Before long there were four clucking turkeys. One even spread out his fantail in hopes of impressing the faux female sound.
Finding the birds was mission accomplished for DeBone. He noted that while the state Department of Energy and Environmental Protection holds there are 30 wild turkeys per square mile in Connecticut, the number is highly dependent on ecosystems.
And in area towns, with development limiting woodlands the birds need, plus the incursion of predator coyotes, the numbers might be lower.
Still, the birds that survive are hardy, having swelled to thousands since they were reintroduced, after a century’s hiatus, in the1980s with a comparatively small lot of 350 wild turkeys.
“The deal was they were introduced on the Connecticut and New York borders, and they found Connecticut more habitable,” Debone said, noting that many of the deforested farm fields had returned to woods.
Upon their reintroduction they also had time to repopulate since the state did not allow a hunting season for wild turkeys until the mid-1990s.
“Growing up, I never thought I’d see so many turkeys, geese or deer,” said DeBone, a hunter with an appropriate surname.
During his talk inside Earthplace prior to the walk, DeBone showed different colored fantails and Tom beards that enable one to discern the bird’s sex.

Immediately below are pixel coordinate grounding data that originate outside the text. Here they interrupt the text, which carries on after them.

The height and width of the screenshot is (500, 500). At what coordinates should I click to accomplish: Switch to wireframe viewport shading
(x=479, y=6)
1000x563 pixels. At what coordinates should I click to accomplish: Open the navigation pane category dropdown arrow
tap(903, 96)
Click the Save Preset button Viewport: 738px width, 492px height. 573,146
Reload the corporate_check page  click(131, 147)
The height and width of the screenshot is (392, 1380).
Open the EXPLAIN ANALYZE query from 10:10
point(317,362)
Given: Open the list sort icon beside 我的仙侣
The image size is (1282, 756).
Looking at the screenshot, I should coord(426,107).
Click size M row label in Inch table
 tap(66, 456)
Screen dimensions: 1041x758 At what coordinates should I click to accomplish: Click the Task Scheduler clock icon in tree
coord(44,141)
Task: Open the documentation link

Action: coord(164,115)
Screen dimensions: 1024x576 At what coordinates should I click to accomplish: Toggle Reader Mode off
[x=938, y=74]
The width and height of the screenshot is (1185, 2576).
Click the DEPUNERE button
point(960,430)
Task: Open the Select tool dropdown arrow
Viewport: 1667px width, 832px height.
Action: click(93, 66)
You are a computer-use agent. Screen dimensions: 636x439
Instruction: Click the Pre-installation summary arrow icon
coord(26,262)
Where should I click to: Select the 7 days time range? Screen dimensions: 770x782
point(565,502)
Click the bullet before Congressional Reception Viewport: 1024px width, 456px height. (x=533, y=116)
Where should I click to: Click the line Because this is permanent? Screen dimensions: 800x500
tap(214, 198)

Hens have brown fantails, Toms, black and silver ones in addition to beards that can grow as long as eight inches, he said.
Dede McDowell, whose husband Tony McDowell is Earthplace’s new executive director, noted that there is an aggressive Tom turkey on Kings Highway North across from the Birchwood County Club.
DeBone knew the bird well, and said it is about three years old and is legend for its aggressiveness. He noted that when he spied it and let out a trukey call, the bird began pecking at he hubcaps on this truck.
“One time I saw him, and I was afraid to walk into the parking lot,” Dede McDowell said, noting that she saw others from a nearby office building fanning newspapers to keep the bird away.
DeBone noted that he often gets calls about aggressive turkeys up on Bayberry Lane.
Larry Rollins of Southport came with his three children, Scarlett, 10, Creed, 6, and Georgia, 7, and said their interest in wild turkeys was spurred by seeing more than a dozen of them near Westport’s Nyala Farms.
“I think it’s going to be fun,” said Scarlett after examining fantails and a turkey foot.
“When I pulled up here on Wednesday, there were 18 of them in the parking lot, and I started joking that they should be in hiding,” said Tony McDowell.
When they want to, DeBone pointed out, they can hide very well.